*SET TASK:* Update the records from the very first line through the line containing "Littérature (793, 368)" by changing "Réglages" to "Paramètres". Reproduce those lines with nothing else altered.

[Records from a pointing dataset]
○ ○ ○ ○ ○
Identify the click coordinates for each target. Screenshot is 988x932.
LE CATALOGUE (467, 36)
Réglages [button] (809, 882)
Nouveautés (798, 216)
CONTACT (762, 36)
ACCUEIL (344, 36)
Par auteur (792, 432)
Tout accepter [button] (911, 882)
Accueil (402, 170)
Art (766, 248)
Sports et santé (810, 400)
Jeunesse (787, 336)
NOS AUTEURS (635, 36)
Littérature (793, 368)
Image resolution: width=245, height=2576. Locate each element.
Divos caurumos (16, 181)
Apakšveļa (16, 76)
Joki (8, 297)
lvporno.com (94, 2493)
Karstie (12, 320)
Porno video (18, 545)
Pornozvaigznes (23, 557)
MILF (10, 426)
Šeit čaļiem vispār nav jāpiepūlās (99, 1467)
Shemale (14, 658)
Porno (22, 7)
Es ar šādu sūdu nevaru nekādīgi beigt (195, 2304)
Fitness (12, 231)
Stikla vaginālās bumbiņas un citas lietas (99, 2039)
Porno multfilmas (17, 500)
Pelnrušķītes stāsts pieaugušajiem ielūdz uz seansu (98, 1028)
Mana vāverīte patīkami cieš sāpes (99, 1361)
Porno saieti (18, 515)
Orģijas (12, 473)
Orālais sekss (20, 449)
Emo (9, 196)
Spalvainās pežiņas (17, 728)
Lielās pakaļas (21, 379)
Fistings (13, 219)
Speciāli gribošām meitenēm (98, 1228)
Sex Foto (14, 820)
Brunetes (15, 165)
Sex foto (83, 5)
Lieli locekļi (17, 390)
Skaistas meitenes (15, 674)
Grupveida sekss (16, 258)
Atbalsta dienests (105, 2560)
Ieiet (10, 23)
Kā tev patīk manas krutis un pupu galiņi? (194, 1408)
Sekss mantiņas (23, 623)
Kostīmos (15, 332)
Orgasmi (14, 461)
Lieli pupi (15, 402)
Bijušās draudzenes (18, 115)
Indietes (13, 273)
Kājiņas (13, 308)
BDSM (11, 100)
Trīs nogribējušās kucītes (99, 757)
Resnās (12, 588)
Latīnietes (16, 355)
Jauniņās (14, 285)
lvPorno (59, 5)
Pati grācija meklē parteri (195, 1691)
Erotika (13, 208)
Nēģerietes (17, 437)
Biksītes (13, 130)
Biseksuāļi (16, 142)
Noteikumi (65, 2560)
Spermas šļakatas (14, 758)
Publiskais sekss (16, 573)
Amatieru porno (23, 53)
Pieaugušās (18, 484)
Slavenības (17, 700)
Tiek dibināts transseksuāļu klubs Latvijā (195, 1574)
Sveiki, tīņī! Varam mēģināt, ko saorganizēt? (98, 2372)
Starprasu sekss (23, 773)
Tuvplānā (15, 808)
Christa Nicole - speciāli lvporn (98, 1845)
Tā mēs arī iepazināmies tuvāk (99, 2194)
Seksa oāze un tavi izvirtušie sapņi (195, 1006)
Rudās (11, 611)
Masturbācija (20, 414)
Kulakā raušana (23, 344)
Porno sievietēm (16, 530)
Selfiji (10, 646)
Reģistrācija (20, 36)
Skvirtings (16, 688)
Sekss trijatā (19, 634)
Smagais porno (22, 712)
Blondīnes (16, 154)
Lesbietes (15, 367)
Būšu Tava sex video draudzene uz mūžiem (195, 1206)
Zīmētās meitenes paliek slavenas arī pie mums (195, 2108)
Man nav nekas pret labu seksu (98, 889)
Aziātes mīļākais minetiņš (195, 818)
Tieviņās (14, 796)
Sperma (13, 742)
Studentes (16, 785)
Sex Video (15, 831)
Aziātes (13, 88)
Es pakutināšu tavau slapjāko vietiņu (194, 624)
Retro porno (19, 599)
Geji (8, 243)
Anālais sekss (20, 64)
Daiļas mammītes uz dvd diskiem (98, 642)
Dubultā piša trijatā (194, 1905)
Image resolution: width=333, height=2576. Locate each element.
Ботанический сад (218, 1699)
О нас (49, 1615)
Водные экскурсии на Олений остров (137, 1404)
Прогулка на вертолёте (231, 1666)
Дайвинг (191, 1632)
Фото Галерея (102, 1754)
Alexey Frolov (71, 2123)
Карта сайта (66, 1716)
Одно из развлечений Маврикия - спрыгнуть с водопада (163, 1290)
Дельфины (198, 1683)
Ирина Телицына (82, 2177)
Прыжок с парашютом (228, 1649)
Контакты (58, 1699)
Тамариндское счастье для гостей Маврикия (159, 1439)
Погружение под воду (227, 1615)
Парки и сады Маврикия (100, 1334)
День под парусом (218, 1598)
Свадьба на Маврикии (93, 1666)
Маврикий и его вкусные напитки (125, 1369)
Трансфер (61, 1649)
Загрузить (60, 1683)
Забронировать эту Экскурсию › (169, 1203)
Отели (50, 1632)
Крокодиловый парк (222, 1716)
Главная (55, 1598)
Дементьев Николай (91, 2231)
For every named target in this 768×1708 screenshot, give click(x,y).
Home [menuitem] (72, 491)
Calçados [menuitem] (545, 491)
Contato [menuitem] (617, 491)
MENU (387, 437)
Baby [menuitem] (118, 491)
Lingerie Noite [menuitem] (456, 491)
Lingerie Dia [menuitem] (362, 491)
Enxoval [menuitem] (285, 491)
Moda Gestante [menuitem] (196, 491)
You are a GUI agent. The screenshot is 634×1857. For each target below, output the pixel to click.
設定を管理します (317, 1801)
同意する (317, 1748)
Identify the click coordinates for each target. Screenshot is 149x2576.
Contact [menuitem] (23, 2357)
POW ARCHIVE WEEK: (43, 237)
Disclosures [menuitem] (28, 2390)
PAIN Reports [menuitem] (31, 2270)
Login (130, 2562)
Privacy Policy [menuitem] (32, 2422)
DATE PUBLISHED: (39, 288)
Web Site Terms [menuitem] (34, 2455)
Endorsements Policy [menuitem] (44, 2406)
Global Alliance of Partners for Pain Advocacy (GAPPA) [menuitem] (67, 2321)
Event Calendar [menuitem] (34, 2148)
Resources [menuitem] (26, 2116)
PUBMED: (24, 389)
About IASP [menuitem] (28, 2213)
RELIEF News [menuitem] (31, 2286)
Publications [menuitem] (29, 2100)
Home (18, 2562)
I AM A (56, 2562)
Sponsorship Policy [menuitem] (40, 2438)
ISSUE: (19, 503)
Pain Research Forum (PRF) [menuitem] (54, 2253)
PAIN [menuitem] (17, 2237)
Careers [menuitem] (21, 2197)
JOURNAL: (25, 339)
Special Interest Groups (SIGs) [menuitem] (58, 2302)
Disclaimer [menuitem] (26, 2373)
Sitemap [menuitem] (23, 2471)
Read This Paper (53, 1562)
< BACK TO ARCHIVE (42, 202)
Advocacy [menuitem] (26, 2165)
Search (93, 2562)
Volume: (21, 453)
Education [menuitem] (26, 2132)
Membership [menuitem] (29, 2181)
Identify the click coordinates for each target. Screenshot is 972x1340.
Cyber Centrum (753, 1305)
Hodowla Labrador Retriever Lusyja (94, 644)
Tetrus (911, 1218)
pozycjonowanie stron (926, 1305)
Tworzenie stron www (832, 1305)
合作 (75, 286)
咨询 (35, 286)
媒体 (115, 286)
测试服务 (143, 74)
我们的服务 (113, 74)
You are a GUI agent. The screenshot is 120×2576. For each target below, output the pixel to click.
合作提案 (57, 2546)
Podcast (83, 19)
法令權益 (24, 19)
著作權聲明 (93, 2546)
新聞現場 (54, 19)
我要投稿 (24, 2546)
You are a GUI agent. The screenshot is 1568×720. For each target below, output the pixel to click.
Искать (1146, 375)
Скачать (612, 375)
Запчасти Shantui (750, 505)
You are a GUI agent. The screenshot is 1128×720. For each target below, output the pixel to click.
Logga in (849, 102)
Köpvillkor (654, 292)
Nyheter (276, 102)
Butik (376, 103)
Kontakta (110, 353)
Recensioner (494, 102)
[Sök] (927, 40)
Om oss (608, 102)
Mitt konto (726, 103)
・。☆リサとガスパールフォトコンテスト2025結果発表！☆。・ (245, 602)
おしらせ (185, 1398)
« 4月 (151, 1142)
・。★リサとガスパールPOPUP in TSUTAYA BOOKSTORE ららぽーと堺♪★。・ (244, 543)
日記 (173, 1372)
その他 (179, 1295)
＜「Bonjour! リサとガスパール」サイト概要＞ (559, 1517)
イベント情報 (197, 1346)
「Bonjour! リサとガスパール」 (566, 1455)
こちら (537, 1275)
○ ○ ○ ○ ○
*OUTPUT OF THE TASK:*
Identify the click coordinates for each target. Screenshot is 988x932.
LE CATALOGUE (467, 36)
Paramètres [button] (809, 882)
Nouveautés (798, 216)
CONTACT (762, 36)
ACCUEIL (344, 36)
Par auteur (792, 432)
Tout accepter [button] (911, 882)
Accueil (402, 170)
Art (766, 248)
Sports et santé (810, 400)
Jeunesse (787, 336)
NOS AUTEURS (635, 36)
Littérature (793, 368)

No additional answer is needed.